Current Problems in Cancer: Case Reports (Dec 2020)
Stage I colon cancer that spreads into a colovesical fistula-mediated bladder due to crohn's disease: A case report
Abstract
Introduction: Colovesical fistulas are one of the most frequent complications in fistulizing Crohn's disease. Fistulizing Crohn's disease and tumor coexistence may lead to tumor spread through the fistula. Case report: In this study, a 62-year-old male patient with colon cancer spreading to bladder mucosa through the colovesical fistula due to Crohn's disease is presented. He was treated and followed up for Crohn's disease and in the routine follow-up colonoscopy, a mass was observed in sigmoid colon. Computed tomography demonstrated the mass as a local disease.
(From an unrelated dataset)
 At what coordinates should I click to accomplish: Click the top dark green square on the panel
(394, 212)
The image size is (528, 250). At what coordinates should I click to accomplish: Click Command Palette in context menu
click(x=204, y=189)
The patient underwent both left hemicolectomy and due to intraoperative colovesical fistula, subsequently, fistulectomy. Pathologic evaluation revealed stage 1 adenocarcinoma of the colon. Transurethral resection was performed for postoperative evaluation and a mass was detected and resected in the bladder. Pathologic findings of resected specimens were consistent with metastasis of adenocarcinoma of the colon. The clinical features, diagnosis and treatment data were analyzed retrospectively and it was thought that the existing tumor spreads to the bladder through the colovesical fistula due to no invasion into the muscularis propria layer of the bladder. Management and outcome: Since muscle invasion was not detected in the bladder after TUR-T, cystectomy was not planned. 8 cycles of systemic adjuvant chemotherapy (Oxaliplatin and Capecitabine) were planned for 6 months. Gastroenterology consultation was requested for Crohn's disease treatment. It was recommended to discontinue azathioprine and continue with adalimumab therapy. Discussion: Colovesical fistula may develop in Crohn's disease that is not in remission and the fistulae can lead the metastasis of tumors.